"""
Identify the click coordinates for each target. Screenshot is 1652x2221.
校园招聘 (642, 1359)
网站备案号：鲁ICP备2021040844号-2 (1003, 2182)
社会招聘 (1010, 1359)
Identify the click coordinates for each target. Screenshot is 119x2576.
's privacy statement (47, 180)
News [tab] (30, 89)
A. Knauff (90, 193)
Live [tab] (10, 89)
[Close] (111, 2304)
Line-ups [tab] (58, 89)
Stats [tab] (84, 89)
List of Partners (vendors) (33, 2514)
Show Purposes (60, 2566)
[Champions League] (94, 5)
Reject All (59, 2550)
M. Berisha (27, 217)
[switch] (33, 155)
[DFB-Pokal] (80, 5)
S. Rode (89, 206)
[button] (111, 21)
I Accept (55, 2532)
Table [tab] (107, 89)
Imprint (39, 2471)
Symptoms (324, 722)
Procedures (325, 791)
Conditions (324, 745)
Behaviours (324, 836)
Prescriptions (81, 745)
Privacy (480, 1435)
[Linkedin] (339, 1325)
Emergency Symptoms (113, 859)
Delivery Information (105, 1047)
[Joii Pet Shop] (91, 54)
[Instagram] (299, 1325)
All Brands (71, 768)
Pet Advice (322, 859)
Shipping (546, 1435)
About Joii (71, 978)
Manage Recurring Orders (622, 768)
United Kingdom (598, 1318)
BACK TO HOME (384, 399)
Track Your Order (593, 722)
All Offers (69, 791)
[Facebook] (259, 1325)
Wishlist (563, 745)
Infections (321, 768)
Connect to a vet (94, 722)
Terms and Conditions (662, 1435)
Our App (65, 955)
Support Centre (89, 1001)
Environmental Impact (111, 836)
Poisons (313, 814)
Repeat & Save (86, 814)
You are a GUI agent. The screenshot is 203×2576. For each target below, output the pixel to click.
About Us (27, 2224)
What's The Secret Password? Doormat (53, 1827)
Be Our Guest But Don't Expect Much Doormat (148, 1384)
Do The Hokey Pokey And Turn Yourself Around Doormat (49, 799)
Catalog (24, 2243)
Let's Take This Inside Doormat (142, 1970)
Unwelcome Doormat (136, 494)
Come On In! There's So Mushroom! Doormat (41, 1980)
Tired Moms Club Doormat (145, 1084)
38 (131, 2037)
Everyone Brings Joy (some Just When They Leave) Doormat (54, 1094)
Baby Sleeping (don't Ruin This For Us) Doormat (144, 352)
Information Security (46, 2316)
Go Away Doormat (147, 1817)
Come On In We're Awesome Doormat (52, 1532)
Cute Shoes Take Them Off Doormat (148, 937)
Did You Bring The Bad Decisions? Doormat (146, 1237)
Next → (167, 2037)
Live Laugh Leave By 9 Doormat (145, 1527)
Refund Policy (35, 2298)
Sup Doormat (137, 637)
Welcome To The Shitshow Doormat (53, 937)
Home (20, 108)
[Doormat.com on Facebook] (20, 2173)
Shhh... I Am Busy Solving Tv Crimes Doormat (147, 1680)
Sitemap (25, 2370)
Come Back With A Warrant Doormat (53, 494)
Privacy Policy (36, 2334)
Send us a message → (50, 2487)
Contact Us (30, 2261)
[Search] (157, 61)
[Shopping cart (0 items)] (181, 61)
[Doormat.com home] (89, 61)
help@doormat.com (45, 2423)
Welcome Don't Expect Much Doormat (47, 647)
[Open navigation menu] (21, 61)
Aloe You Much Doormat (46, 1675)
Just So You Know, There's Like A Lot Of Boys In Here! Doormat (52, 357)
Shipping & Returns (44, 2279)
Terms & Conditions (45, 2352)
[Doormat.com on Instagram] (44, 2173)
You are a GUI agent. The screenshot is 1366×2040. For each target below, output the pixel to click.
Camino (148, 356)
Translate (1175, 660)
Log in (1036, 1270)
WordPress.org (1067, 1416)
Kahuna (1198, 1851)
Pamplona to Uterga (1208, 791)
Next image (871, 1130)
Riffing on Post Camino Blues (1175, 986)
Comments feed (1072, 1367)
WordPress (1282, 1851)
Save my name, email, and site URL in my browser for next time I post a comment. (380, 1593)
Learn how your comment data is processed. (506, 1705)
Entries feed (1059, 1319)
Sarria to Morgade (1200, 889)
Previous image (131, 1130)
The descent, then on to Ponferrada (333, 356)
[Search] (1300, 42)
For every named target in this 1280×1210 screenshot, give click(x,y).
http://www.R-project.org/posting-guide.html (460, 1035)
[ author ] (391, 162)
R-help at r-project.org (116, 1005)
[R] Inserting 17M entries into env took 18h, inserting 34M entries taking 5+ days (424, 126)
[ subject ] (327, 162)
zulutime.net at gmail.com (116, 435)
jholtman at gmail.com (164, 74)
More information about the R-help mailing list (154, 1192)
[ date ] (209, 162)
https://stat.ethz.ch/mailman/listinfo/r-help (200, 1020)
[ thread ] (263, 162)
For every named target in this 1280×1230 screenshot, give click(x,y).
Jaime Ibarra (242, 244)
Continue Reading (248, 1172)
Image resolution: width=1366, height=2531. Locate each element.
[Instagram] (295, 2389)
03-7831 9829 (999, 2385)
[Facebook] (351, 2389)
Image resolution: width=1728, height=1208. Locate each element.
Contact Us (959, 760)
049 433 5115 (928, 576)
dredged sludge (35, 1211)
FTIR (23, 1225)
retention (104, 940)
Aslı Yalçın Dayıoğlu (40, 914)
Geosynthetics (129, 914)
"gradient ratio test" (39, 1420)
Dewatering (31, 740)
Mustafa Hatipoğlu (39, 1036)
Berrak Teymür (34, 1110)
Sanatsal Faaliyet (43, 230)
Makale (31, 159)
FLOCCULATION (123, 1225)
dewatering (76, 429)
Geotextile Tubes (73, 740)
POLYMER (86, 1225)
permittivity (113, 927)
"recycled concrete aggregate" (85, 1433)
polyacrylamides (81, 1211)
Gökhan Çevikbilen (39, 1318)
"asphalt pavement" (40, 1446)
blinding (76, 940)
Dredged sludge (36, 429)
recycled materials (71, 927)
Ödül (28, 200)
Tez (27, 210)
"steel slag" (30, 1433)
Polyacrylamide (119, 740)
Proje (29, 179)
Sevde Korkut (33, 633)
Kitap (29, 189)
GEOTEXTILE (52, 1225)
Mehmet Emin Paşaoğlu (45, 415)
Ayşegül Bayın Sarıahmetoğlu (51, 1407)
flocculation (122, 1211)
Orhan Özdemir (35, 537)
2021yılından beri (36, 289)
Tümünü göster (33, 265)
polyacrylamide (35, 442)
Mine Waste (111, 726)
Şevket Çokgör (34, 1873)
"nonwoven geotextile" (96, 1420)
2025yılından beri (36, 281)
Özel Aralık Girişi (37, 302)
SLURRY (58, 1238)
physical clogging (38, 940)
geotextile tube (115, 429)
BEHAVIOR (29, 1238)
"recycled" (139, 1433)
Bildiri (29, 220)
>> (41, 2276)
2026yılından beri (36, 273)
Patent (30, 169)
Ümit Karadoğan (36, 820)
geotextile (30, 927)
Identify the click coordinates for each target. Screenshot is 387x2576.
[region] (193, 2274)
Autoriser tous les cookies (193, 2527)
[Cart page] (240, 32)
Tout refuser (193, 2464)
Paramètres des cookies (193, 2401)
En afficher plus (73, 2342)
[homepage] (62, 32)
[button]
"""
→ **How to complete this task**
Go through the entries above and restate each one exactly.

→ **Solved problem**
Identify the click coordinates for each target. Screenshot is 1652x2221.
校园招聘 (642, 1359)
网站备案号：鲁ICP备2021040844号-2 (1003, 2182)
社会招聘 (1010, 1359)
Identify the click coordinates for each target. Screenshot is 119x2576.
's privacy statement (47, 180)
News [tab] (30, 89)
A. Knauff (90, 193)
Live [tab] (10, 89)
[Close] (111, 2304)
Line-ups [tab] (58, 89)
Stats [tab] (84, 89)
List of Partners (vendors) (33, 2514)
Show Purposes (60, 2566)
[Champions League] (94, 5)
Reject All (59, 2550)
M. Berisha (27, 217)
[switch] (33, 155)
[DFB-Pokal] (80, 5)
S. Rode (89, 206)
[button] (111, 21)
I Accept (55, 2532)
Table [tab] (107, 89)
Imprint (39, 2471)
Symptoms (324, 722)
Procedures (325, 791)
Conditions (324, 745)
Behaviours (324, 836)
Prescriptions (81, 745)
Privacy (480, 1435)
[Linkedin] (339, 1325)
Emergency Symptoms (113, 859)
Delivery Information (105, 1047)
[Joii Pet Shop] (91, 54)
[Instagram] (299, 1325)
All Brands (71, 768)
Pet Advice (322, 859)
Shipping (546, 1435)
About Joii (71, 978)
Manage Recurring Orders (622, 768)
United Kingdom (598, 1318)
BACK TO HOME (384, 399)
Track Your Order (593, 722)
All Offers (69, 791)
[Facebook] (259, 1325)
Wishlist (563, 745)
Infections (321, 768)
Connect to a vet (94, 722)
Terms and Conditions (662, 1435)
Our App (65, 955)
Support Centre (89, 1001)
Environmental Impact (111, 836)
Poisons (313, 814)
Repeat & Save (86, 814)
You are a GUI agent. The screenshot is 203×2576. For each target below, output the pixel to click.
About Us (27, 2224)
What's The Secret Password? Doormat (53, 1827)
Be Our Guest But Don't Expect Much Doormat (148, 1384)
Do The Hokey Pokey And Turn Yourself Around Doormat (49, 799)
Catalog (24, 2243)
Let's Take This Inside Doormat (142, 1970)
Unwelcome Doormat (136, 494)
Come On In! There's So Mushroom! Doormat (41, 1980)
Tired Moms Club Doormat (145, 1084)
38 (131, 2037)
Everyone Brings Joy (some Just When They Leave) Doormat (54, 1094)
Baby Sleeping (don't Ruin This For Us) Doormat (144, 352)
Information Security (46, 2316)
Go Away Doormat (147, 1817)
Come On In We're Awesome Doormat (52, 1532)
Cute Shoes Take Them Off Doormat (148, 937)
Did You Bring The Bad Decisions? Doormat (146, 1237)
Next → (167, 2037)
Live Laugh Leave By 9 Doormat (145, 1527)
Refund Policy (35, 2298)
Sup Doormat (137, 637)
Welcome To The Shitshow Doormat (53, 937)
Home (20, 108)
[Doormat.com on Facebook] (20, 2173)
Shhh... I Am Busy Solving Tv Crimes Doormat (147, 1680)
Sitemap (25, 2370)
Come Back With A Warrant Doormat (53, 494)
Privacy Policy (36, 2334)
Send us a message → (50, 2487)
Contact Us (30, 2261)
[Search] (157, 61)
[Shopping cart (0 items)] (181, 61)
[Doormat.com home] (89, 61)
help@doormat.com (45, 2423)
Welcome Don't Expect Much Doormat (47, 647)
[Open navigation menu] (21, 61)
Aloe You Much Doormat (46, 1675)
Just So You Know, There's Like A Lot Of Boys In Here! Doormat (52, 357)
Shipping & Returns (44, 2279)
Terms & Conditions (45, 2352)
[Doormat.com on Instagram] (44, 2173)
You are a GUI agent. The screenshot is 1366×2040. For each target below, output the pixel to click.
Camino (148, 356)
Translate (1175, 660)
Log in (1036, 1270)
WordPress.org (1067, 1416)
Kahuna (1198, 1851)
Pamplona to Uterga (1208, 791)
Next image (871, 1130)
Riffing on Post Camino Blues (1175, 986)
Comments feed (1072, 1367)
WordPress (1282, 1851)
Save my name, email, and site URL in my browser for next time I post a comment. (380, 1593)
Learn how your comment data is processed. (506, 1705)
Entries feed (1059, 1319)
Sarria to Morgade (1200, 889)
Previous image (131, 1130)
The descent, then on to Ponferrada (333, 356)
[Search] (1300, 42)
For every named target in this 1280×1210 screenshot, give click(x,y).
http://www.R-project.org/posting-guide.html (460, 1035)
[ author ] (391, 162)
R-help at r-project.org (116, 1005)
[R] Inserting 17M entries into env took 18h, inserting 34M entries taking 5+ days (424, 126)
[ subject ] (327, 162)
zulutime.net at gmail.com (116, 435)
jholtman at gmail.com (164, 74)
More information about the R-help mailing list (154, 1192)
[ date ] (209, 162)
https://stat.ethz.ch/mailman/listinfo/r-help (200, 1020)
[ thread ] (263, 162)
For every named target in this 1280×1230 screenshot, give click(x,y).
Jaime Ibarra (242, 244)
Continue Reading (248, 1172)
Image resolution: width=1366, height=2531. Locate each element.
[Instagram] (295, 2389)
03-7831 9829 (999, 2385)
[Facebook] (351, 2389)
Image resolution: width=1728, height=1208. Locate each element.
Contact Us (959, 760)
049 433 5115 (928, 576)
dredged sludge (35, 1211)
FTIR (23, 1225)
retention (104, 940)
Aslı Yalçın Dayıoğlu (40, 914)
Geosynthetics (129, 914)
"gradient ratio test" (39, 1420)
Dewatering (31, 740)
Mustafa Hatipoğlu (39, 1036)
Berrak Teymür (34, 1110)
Sanatsal Faaliyet (43, 230)
Makale (31, 159)
FLOCCULATION (123, 1225)
dewatering (76, 429)
Geotextile Tubes (73, 740)
POLYMER (86, 1225)
permittivity (113, 927)
"recycled concrete aggregate" (85, 1433)
polyacrylamides (81, 1211)
Gökhan Çevikbilen (39, 1318)
"asphalt pavement" (40, 1446)
blinding (76, 940)
Dredged sludge (36, 429)
recycled materials (71, 927)
Ödül (28, 200)
Tez (27, 210)
"steel slag" (30, 1433)
Polyacrylamide (119, 740)
Proje (29, 179)
Sevde Korkut (33, 633)
Kitap (29, 189)
GEOTEXTILE (52, 1225)
Mehmet Emin Paşaoğlu (45, 415)
Ayşegül Bayın Sarıahmetoğlu (51, 1407)
flocculation (122, 1211)
Orhan Özdemir (35, 537)
2021yılından beri (36, 289)
Tümünü göster (33, 265)
polyacrylamide (35, 442)
Mine Waste (111, 726)
Şevket Çokgör (34, 1873)
"nonwoven geotextile" (96, 1420)
2025yılından beri (36, 281)
Özel Aralık Girişi (37, 302)
SLURRY (58, 1238)
physical clogging (38, 940)
geotextile tube (115, 429)
BEHAVIOR (29, 1238)
"recycled" (139, 1433)
Bildiri (29, 220)
>> (41, 2276)
2026yılından beri (36, 273)
Patent (30, 169)
Ümit Karadoğan (36, 820)
geotextile (30, 927)
Identify the click coordinates for each target. Screenshot is 387x2576.
[region] (193, 2274)
Autoriser tous les cookies (193, 2527)
[Cart page] (240, 32)
Tout refuser (193, 2464)
Paramètres des cookies (193, 2401)
En afficher plus (73, 2342)
[homepage] (62, 32)
[button]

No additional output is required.